### PROBLEM DETAILS
A verbatim reproduction of the lines below, from the line containing "Free Quote (109, 317)" through the line containing "philanthropy (19, 2071)", both ends included, is the whole required output.

### Stored records
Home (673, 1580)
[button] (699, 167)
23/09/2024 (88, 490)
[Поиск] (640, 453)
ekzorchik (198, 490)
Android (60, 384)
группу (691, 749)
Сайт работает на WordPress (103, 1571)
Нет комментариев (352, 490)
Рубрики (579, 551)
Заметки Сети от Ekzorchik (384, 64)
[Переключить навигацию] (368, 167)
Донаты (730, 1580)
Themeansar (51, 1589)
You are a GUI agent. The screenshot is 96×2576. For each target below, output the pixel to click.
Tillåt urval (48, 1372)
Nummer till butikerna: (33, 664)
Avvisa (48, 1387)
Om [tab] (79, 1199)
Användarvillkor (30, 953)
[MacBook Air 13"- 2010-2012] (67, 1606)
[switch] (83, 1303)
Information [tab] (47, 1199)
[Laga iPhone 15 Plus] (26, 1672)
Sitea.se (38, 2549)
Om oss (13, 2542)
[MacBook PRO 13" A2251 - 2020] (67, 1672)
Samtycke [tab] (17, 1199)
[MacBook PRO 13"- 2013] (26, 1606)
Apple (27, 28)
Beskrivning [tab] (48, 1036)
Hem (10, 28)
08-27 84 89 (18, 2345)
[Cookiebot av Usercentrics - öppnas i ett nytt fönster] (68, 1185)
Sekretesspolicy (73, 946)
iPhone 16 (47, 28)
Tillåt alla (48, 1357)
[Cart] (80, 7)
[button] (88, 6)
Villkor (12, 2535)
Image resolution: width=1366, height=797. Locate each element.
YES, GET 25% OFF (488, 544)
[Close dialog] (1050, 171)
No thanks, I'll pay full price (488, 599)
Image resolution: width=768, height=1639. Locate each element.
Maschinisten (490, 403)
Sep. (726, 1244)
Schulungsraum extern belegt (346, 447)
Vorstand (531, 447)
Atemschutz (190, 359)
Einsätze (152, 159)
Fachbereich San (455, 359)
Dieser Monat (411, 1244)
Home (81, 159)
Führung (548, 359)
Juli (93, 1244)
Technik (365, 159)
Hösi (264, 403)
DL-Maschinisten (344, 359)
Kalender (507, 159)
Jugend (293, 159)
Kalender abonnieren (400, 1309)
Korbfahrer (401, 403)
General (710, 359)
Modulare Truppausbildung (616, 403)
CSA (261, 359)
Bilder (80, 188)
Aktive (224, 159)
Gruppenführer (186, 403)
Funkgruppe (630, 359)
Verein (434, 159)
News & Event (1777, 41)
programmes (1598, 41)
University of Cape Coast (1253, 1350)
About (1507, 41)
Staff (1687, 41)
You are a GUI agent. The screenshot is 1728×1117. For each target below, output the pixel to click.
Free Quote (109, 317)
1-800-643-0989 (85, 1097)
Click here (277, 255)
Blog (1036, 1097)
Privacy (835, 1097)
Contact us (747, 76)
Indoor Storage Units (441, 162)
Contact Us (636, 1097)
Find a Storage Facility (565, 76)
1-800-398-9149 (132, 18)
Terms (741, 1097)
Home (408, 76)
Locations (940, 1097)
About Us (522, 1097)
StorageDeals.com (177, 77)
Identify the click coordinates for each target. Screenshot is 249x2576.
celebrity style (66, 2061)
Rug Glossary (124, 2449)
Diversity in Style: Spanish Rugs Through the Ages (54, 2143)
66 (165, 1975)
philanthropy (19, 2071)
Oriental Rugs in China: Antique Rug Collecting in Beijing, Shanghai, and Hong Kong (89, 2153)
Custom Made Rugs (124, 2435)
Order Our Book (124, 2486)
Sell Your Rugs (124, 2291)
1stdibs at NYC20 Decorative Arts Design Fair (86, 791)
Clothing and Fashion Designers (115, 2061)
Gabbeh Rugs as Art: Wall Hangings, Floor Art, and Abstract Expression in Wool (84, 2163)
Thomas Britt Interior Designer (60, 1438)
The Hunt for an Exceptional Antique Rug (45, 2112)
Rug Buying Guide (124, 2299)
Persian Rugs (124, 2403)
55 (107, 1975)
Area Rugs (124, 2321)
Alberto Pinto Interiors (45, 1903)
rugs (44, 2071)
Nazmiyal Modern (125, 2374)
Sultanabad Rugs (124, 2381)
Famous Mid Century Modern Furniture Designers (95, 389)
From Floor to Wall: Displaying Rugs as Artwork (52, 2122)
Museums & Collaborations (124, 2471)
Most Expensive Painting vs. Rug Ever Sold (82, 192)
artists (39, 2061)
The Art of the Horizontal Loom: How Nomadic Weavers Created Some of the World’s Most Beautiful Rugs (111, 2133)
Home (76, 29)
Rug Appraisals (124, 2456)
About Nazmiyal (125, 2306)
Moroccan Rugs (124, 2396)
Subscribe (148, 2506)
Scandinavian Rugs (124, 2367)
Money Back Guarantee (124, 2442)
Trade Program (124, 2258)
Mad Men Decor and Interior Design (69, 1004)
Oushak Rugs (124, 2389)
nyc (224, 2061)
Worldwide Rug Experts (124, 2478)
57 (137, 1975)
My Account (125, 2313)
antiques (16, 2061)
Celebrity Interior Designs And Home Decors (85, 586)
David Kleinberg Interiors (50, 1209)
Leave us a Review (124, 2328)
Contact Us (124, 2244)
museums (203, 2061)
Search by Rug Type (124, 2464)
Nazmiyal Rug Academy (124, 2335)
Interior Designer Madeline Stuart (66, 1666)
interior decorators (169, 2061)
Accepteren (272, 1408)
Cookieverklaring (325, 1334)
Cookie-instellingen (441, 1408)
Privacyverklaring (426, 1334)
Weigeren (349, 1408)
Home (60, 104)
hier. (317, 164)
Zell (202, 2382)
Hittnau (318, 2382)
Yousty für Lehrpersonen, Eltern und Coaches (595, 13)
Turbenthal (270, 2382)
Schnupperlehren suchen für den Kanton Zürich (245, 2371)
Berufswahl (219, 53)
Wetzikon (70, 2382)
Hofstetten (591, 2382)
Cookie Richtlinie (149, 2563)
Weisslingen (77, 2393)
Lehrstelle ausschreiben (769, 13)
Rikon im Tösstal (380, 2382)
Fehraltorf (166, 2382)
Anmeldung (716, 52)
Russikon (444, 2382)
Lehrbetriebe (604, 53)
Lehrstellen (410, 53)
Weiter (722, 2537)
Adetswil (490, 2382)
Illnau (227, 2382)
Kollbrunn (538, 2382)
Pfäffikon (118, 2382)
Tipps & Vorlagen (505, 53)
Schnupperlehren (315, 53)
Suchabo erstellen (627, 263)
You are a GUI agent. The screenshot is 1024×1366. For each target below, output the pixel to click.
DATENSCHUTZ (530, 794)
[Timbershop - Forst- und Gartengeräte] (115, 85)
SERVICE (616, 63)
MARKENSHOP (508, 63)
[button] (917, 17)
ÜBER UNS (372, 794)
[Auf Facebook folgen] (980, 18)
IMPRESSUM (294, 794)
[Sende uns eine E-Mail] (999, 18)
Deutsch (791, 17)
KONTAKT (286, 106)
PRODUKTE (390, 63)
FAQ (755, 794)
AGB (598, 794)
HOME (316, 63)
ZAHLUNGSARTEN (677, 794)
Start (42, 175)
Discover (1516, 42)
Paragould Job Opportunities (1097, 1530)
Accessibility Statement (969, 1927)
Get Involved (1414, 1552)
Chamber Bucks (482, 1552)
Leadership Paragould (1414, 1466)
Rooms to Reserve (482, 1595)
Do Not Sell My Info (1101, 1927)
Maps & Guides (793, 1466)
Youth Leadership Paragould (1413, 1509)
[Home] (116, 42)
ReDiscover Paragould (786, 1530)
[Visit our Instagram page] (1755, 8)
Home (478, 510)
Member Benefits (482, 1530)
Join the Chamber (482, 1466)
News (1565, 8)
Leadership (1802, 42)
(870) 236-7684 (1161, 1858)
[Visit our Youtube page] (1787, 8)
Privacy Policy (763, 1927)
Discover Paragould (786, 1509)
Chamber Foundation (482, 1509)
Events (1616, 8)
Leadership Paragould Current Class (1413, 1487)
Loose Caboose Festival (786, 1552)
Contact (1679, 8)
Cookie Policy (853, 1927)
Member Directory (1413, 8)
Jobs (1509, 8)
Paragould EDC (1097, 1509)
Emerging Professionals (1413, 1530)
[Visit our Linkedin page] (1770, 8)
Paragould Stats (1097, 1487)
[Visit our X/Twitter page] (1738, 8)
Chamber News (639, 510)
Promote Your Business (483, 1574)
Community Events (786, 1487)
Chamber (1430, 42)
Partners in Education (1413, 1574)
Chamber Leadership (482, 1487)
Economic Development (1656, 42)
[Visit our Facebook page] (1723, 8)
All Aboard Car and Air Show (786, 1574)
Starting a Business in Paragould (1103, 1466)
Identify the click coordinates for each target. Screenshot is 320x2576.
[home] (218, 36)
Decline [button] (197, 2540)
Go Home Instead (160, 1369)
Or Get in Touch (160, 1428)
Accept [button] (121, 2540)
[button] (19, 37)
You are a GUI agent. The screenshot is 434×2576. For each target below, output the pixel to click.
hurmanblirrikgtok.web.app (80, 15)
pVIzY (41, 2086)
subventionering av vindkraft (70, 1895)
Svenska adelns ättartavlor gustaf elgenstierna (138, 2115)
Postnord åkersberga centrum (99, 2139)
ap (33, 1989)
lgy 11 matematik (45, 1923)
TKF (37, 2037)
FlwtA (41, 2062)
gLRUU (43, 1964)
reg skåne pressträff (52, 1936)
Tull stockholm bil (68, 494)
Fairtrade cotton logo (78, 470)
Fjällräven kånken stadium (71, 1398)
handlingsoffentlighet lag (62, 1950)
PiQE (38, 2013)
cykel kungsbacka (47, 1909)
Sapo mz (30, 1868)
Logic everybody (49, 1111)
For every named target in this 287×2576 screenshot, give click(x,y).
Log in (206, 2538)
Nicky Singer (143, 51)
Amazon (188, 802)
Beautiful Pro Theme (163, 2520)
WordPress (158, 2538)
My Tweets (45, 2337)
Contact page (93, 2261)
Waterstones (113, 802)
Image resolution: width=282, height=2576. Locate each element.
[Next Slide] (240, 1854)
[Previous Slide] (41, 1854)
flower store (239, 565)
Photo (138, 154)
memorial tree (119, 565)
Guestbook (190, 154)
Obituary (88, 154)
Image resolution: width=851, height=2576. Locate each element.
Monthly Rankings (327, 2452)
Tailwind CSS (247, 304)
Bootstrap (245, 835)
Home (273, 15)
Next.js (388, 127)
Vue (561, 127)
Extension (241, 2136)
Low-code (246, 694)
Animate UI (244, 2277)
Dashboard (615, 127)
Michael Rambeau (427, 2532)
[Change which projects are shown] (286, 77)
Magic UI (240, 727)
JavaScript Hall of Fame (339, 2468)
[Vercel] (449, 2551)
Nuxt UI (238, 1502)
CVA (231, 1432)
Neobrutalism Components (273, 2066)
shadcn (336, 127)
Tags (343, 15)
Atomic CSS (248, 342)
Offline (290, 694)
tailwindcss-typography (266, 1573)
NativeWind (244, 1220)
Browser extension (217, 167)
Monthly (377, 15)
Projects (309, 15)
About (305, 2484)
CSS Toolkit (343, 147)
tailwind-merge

### OUTPUT FOR THIS EXERCISE
Free Quote (109, 317)
1-800-643-0989 (85, 1097)
Click here (277, 255)
Blog (1036, 1097)
Privacy (835, 1097)
Contact us (747, 76)
Indoor Storage Units (441, 162)
Contact Us (636, 1097)
Find a Storage Facility (565, 76)
1-800-398-9149 (132, 18)
Terms (741, 1097)
Home (408, 76)
Locations (940, 1097)
About Us (522, 1097)
StorageDeals.com (177, 77)
Identify the click coordinates for each target. Screenshot is 249x2576.
celebrity style (66, 2061)
Rug Glossary (124, 2449)
Diversity in Style: Spanish Rugs Through the Ages (54, 2143)
66 (165, 1975)
philanthropy (19, 2071)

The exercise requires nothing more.